Cada realidad es diferente. Pretender uniformar al país raya casi en lo obtuso. Cada población tiene sus necesidades, cada sector económico las suyas. No son iguales en todas partes.

Existe además el derecho a protestar por medidas que un grupo considere inapropiadas o no esté de acuerdo con ellas, como lo hicieron incontables veces en estos ocho años los copartidarios del nuevo Mindefensa. Es legítimo expresar en concentraciones o marchas el inconformismo con una situación. O cesar actividades un sector o todo un pueblo en busca de mejorar sus condiciones de vida, más cuando se trata de incumplimientos de entidades, funcionarios y gobiernos.
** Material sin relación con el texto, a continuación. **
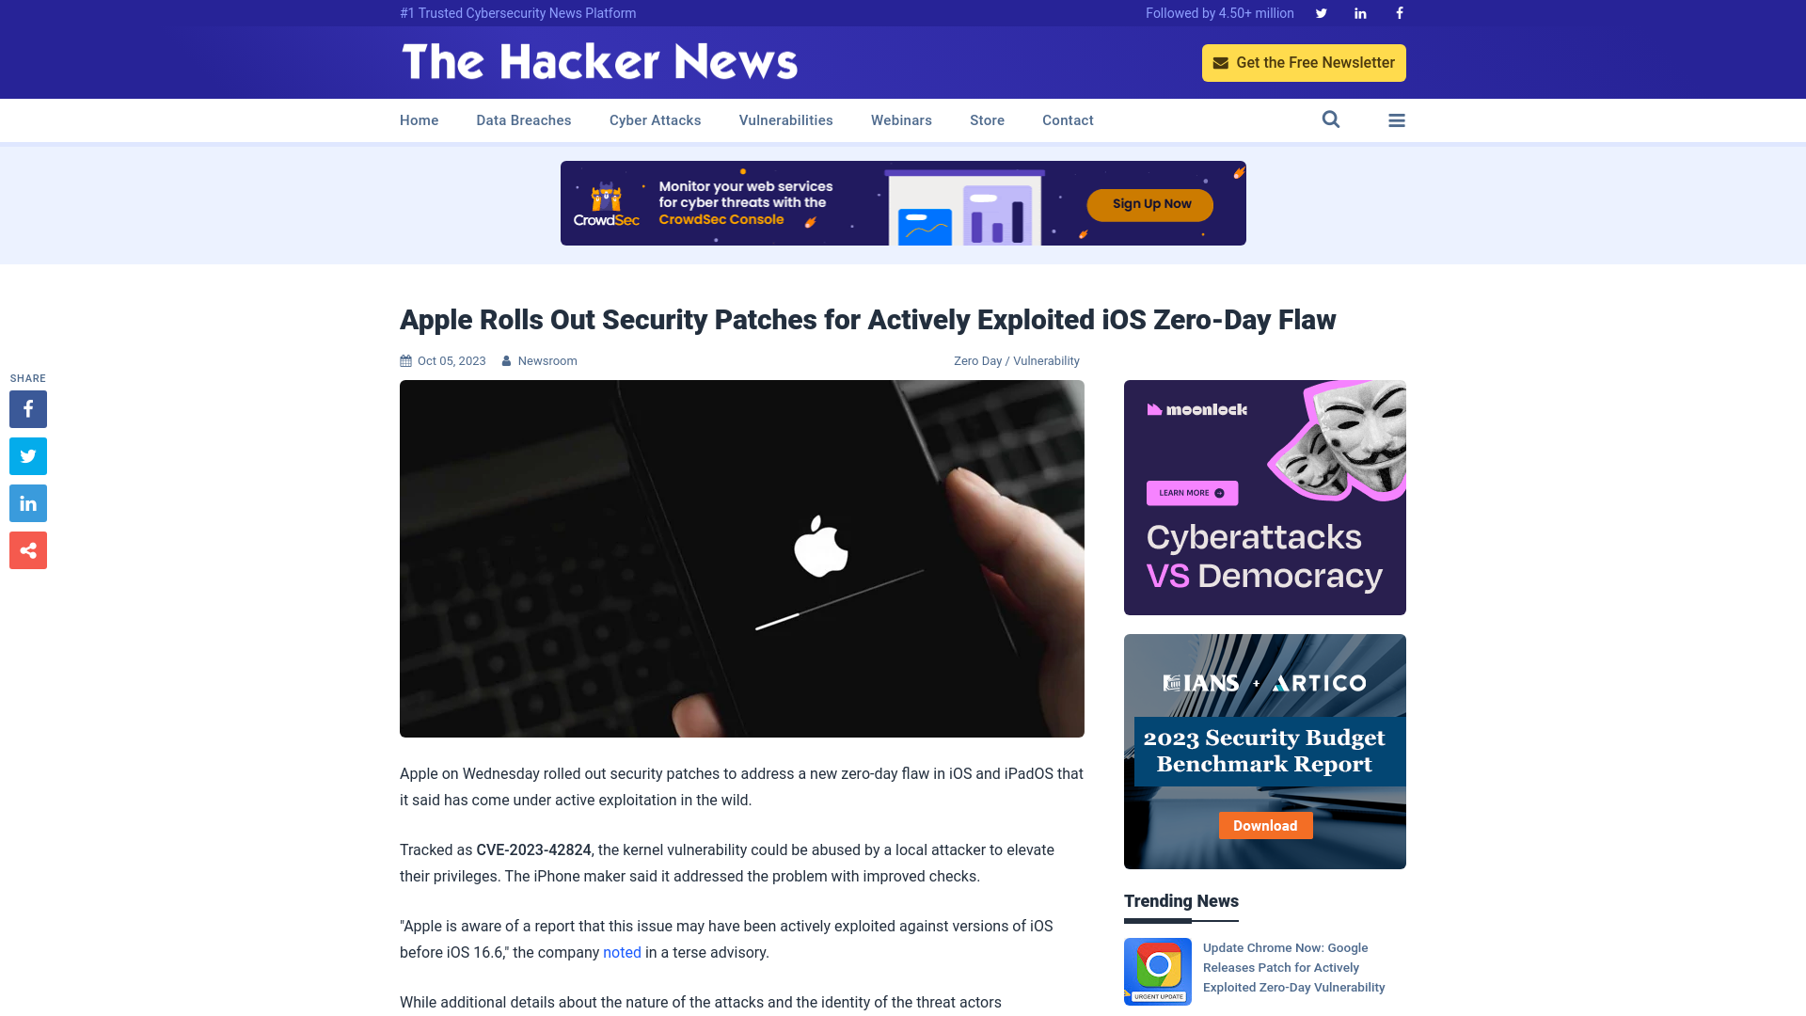Select the Vulnerabilities menu item
The width and height of the screenshot is (1806, 1016).
coord(785,119)
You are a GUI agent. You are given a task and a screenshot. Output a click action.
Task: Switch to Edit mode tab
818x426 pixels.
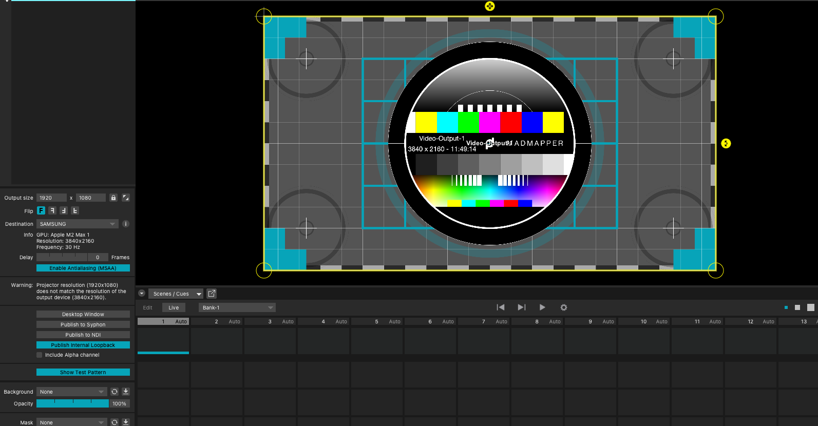point(147,307)
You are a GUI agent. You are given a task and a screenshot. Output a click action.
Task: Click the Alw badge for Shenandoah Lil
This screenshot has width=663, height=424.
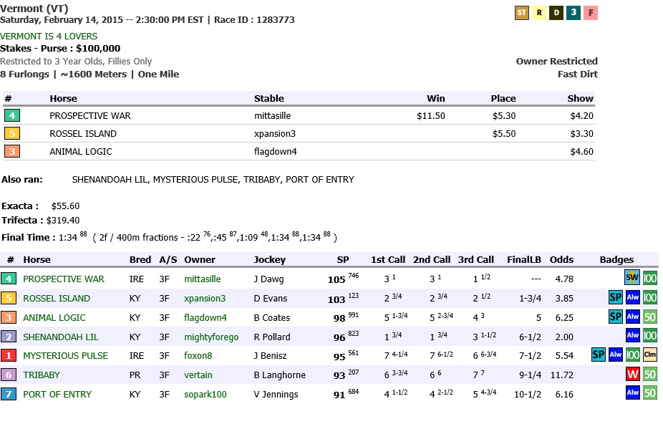[632, 336]
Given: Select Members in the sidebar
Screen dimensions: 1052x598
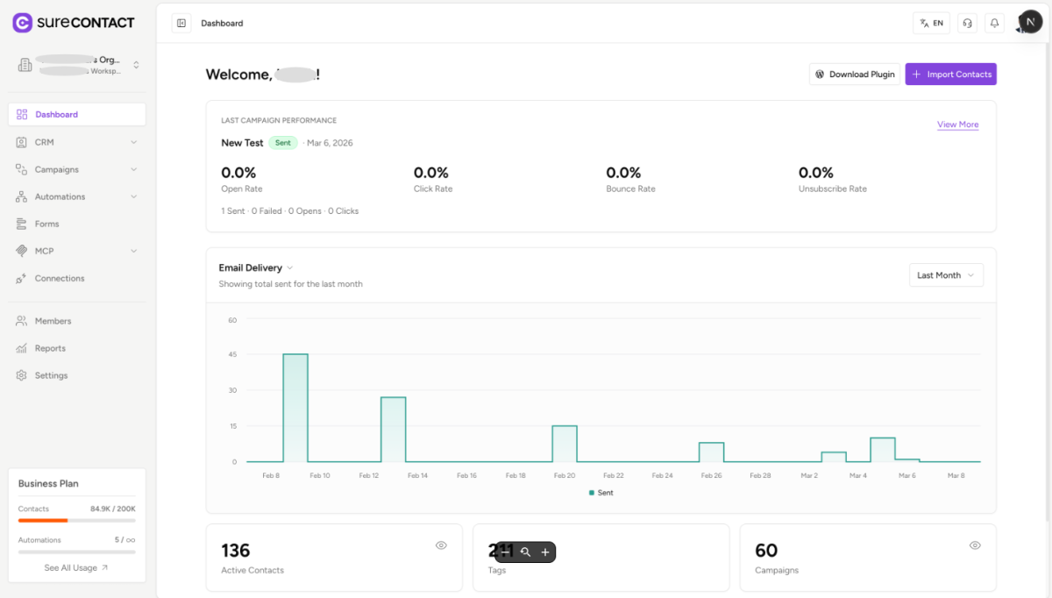Looking at the screenshot, I should [53, 321].
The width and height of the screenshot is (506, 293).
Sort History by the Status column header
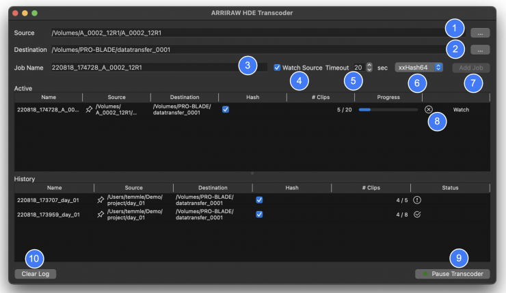(x=449, y=187)
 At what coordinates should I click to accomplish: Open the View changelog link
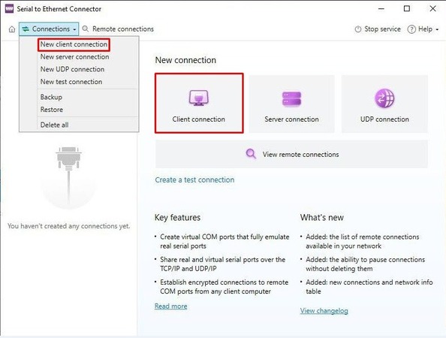(324, 311)
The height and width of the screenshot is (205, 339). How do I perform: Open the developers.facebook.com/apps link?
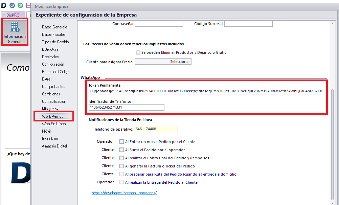[124, 193]
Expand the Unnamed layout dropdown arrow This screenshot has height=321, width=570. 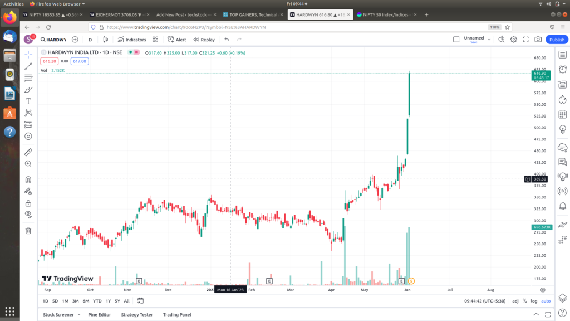point(488,39)
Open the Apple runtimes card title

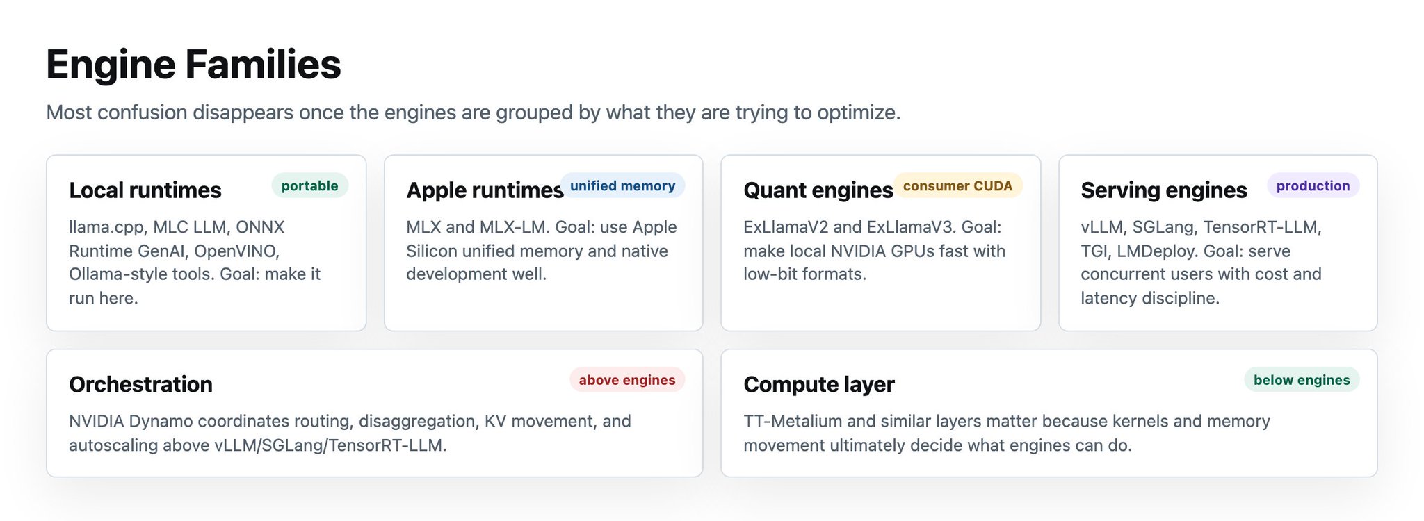pyautogui.click(x=485, y=190)

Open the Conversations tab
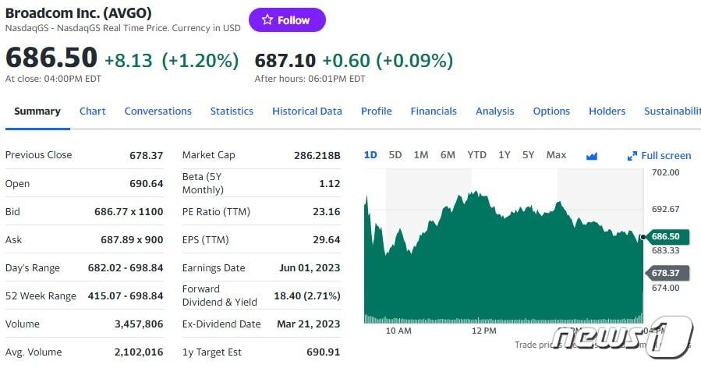(158, 111)
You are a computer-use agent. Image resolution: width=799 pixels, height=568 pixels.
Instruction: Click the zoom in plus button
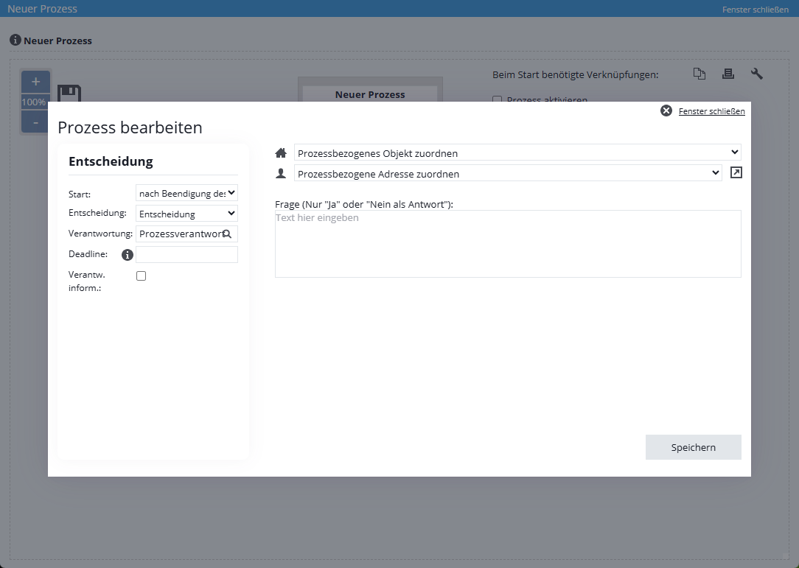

No permitirlo es convertir a estos en la voz absoluta y esto sí que es peligroso para la convivencia: de ahí a las arbitrariedades hay un paso pequeño.

Sano para la democracia es protestar, hacerlo sí sin recurrir a la violencia. Negarlo, desde la comodidad de quienes todo lo tienen y de poco carecen, no es solo un acto de egoísmo, sino de una prepotencia desmesurada que impide que otros aspiren a mejorar sus condiciones, sea en lo laboral o en lo comunitario con alguna obra de infraestructura o controvirtiendo alguna medida arbitraria que perjudique toda una comunidad.

Hay que defender este derecho sagrado de una democracia.

Maullido: todavía abundan buses y camiones chimeneas en el Aburrá.